Let’s get one thing straight: Suella Braverman is a racist. And this isn’t about her much vaunted – and thankfully, for the most part, thwarted – attempts to exile migrants to post-genocidal traumatised African countries, or fly-speck islands in the Atlantic Ocean, or, indeed, giant barges moored in British ports.
It is because of something Braverman said following the arrest of nine people a fortnight ago who are suspected of being involved in a plan to rob the JD Sports outlet in Oxford Street, London. Rumours apparently appeared on Snapchat in the days before the arrests, advertising a planned robbery of the store, and suggesting that interested parties adhere to a “dress code” of balaclavas and gloves.
In the event, a fair number of people did gather in the vicinity – other businesses put up their shutters and increased their private security, the Met turned up mob-handed, while the mayor, Sadiq Khan, said any offenders would be dealt with “robustly”. But none of this was enough when it came to Braverman, and her zeal to protect property above all things.
Apparently referring to the riots in US cities that followed the murder of George Floyd in 2020, the home secretary stated: “We cannot allow the kind of lawlessness seen in some American cities to come to the streets of the UK.”
Moreover, in order to prevent it: “Those responsible must be hunted down and locked up. I expect nothing less from @metpolice” (the Metropolitan Police).
Some newspapers, just in case you were wondering what this potential quarry for the London force might look like, helpfully carried a photograph of one of the arrests in Oxford Street: four white policemen gathered around a young black man in a T-shirt, two of them hanging on to his arms.
The dual purposes of hiding the youth’s identity while dehumanising him is achieved by his face being hidden, while those of two of the police are visible. But anyway, Braverman had already done the not-so-heavy lifting required to turn a conventional, Khan-style comment, about law and order, into something sinister. It’s all in the “hunted down” – an expression so strongly suggestive of the chasing of non-human game, that once it’s applied to black suspects being pursued by institutionally racist police… Well, words fail me – which doesn’t happen that often.
For those tempted to argue we cannot know the suspects are black, Braverman once again indulged in pre-emptive racial profiling on our behalf, by invoking the disturbances following Floyd’s death – a murder, lest we forget, that also led to widespread demonstrations in Britain protesting against the racism not just of the police, but of a whole swathe of representative and authoritarian institutions in this tight, right little island.
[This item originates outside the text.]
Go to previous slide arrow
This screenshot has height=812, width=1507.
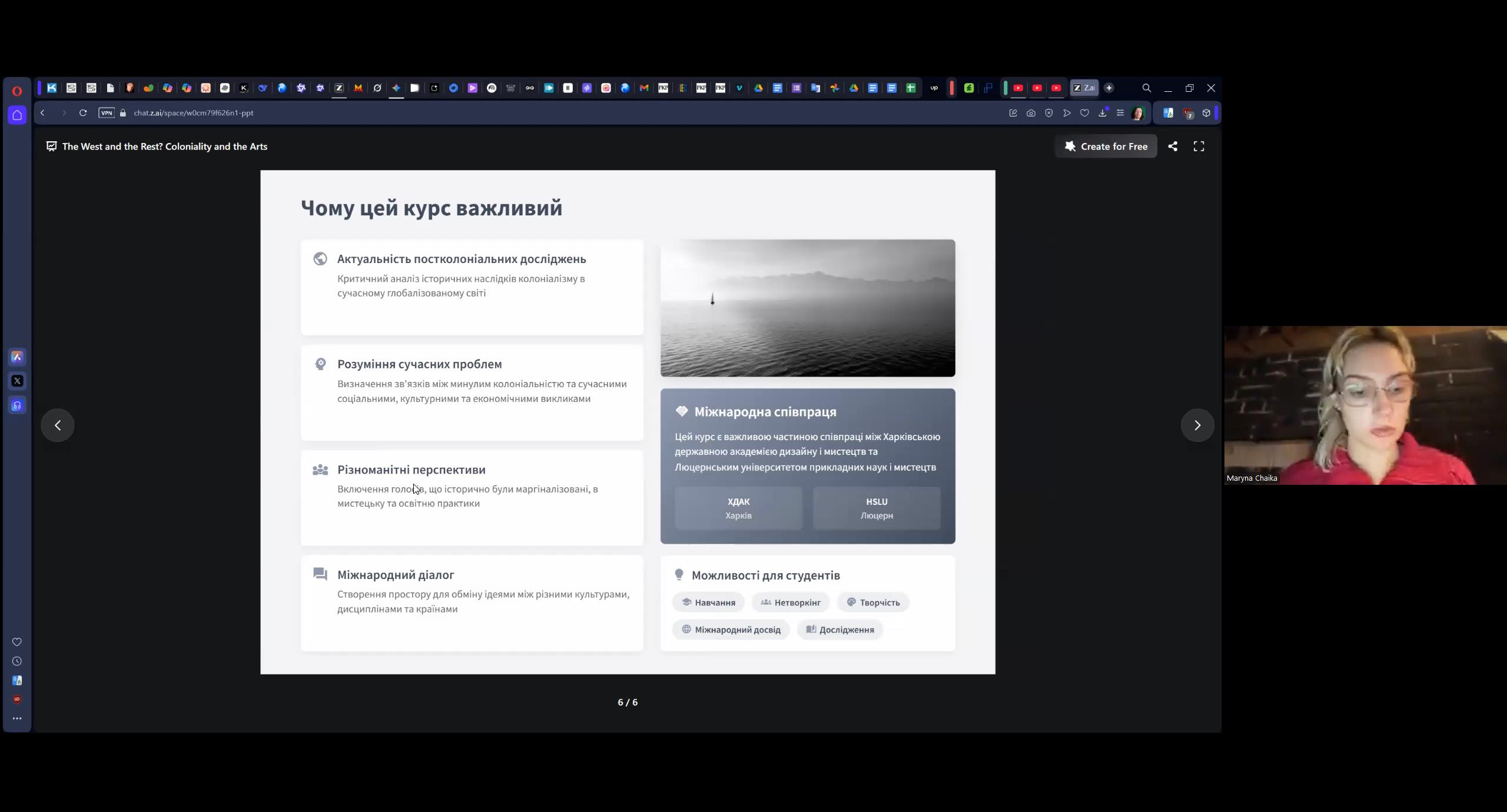pyautogui.click(x=58, y=425)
Such as the Home Office.
I understand full well that in capitalist political economies such as this, the state’s defence of private property is, if anything, a more significant function than its monopoly on the exercise of violence, but is it really necessary to break quite so many young, black butterflies on the proverbial wheel? I don’t know – perhaps the memories of those affected by intercommunal violence are a lot sharper: people without skin in the game seem to’ve largely forgotten the widespread riots and attendant looting of 2011.
The vast majority of which took place in London, and followed the shooting dead of a young black man – Mark Duggan – by those self-same institutionally racist police. These riots and their aftermath laid bare the hierarchy of prejudice that underlies the threadbare patchwork of British multiculturalism: the rioters were perceived to be – and almost certainly were – disproportionately from the black community; while many of those who sought to protect some of the more than 2,000 businesses that were attacked and looted were from the communities who owned and ran them. David Cameron, the prime minister at the time, praised British Sikhs for forming vigilante groups to protect their gurdwaras – but there was plenty of freelance securing of the secular as well by British Asians.
None of this led to a genuine and searching examination of the intersections between race and class that have resulted in the old racial policies of empire being repurposed for an enlightened era. On the contrary: in the aftermath of the 2011 disturbances, exemplary sentences were doled out by vengeful judges – over 1,600 years of jail time overall, but by no means spread evenly when it came to the race and class of the defendants. Some London black communities were devastated by the riots’ aftermath – with young men and women caught up in moments of madness sent down for years.
Of course, this may not have been sufficient for one young British Asian barrister at the time – someone who probably heard plenty about intercommunal violence growing up, from her parents – because years later, she seems intent on some sort of grotesque pogrom-as-payback.